Santiago H. Amigorena
Le ghetto intérieur
Pol, 2019
Voilà 25 ans que Santiago H. Amigorena, écrit l’impact du silence laissé en héritage par son grand-père maternel, dans sa construction psychique. Un silence qui est l’onde de choc de l’extermination des juifs d’Europe par le totalitarisme nazi, qui se propage jusqu’à lui, jusqu’à nous.
Ce roman ci, est un point d’origine; une fiction de la vie de son grand-père, Vicente Rosenberg, entre 1940 et 1945 à Buenos Aires. En 1928, c’est un jeune homme qui quitte la Pologne et sa famille pour l’Argentine. Grandir loin de sa mère, faire fortune, fuir l’antisémitisme, les raisons s’additionnent et s’entremêlent. Aucune d’elles ne sont déterminantes.

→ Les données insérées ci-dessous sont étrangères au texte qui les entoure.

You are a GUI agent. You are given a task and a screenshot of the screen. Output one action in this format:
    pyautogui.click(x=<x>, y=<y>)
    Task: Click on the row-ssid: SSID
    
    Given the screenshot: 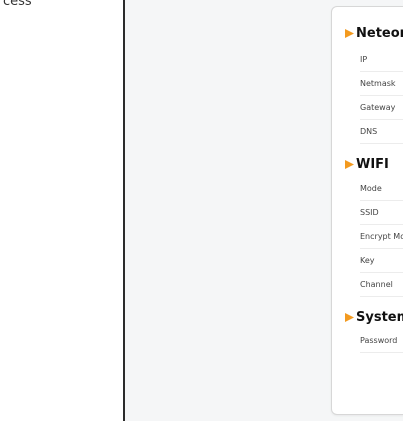 What is the action you would take?
    pyautogui.click(x=382, y=213)
    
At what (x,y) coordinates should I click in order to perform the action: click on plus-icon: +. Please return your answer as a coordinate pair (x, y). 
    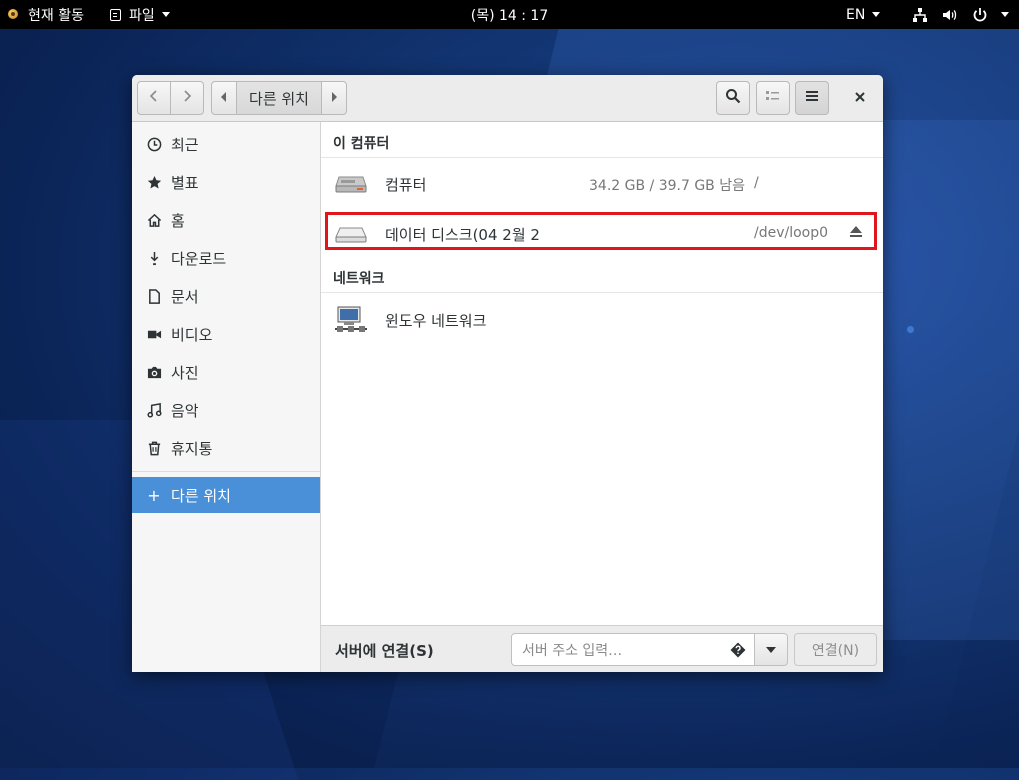
    Looking at the image, I should click on (154, 495).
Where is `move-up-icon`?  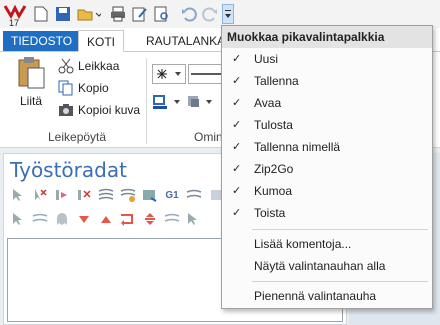
move-up-icon is located at coordinates (106, 219).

En 1940, les lettres de sa mère sont plus rares et cessent. Les phrases courtes, le vocabulaire simple et sobre, relatent les faits historiques qui surgissent à la lecture des journaux et divers témoignages. L’édification du mur du ghetto s’incarne dans le silence qui s’impose à lui. Exclure le monde extérieur, fuir la vie, ses joies et ses vicissitudes, fuir les informations du monde : c’est faire taire et oublier les mots qui désignent ce qui se passe, dans le monde et en lui-même. Quel est le devenir d’un blanc de la pensée ainsi instauré? Que faire de cet héritage?
L’écriture fait parler ce silence à une distance de douze milles kilomètres et quatre vingt années des faits. Cette mise en forme est une élaboration possible de cet héritage et sa transmission.. Elle est l’effet d’un traumatisme devenu évènement pour ne plus peser sur la vie. Le silence de ce grand-père devient parcelle d’identité.
C’est ainsi qu’il s’adresse à nous tous.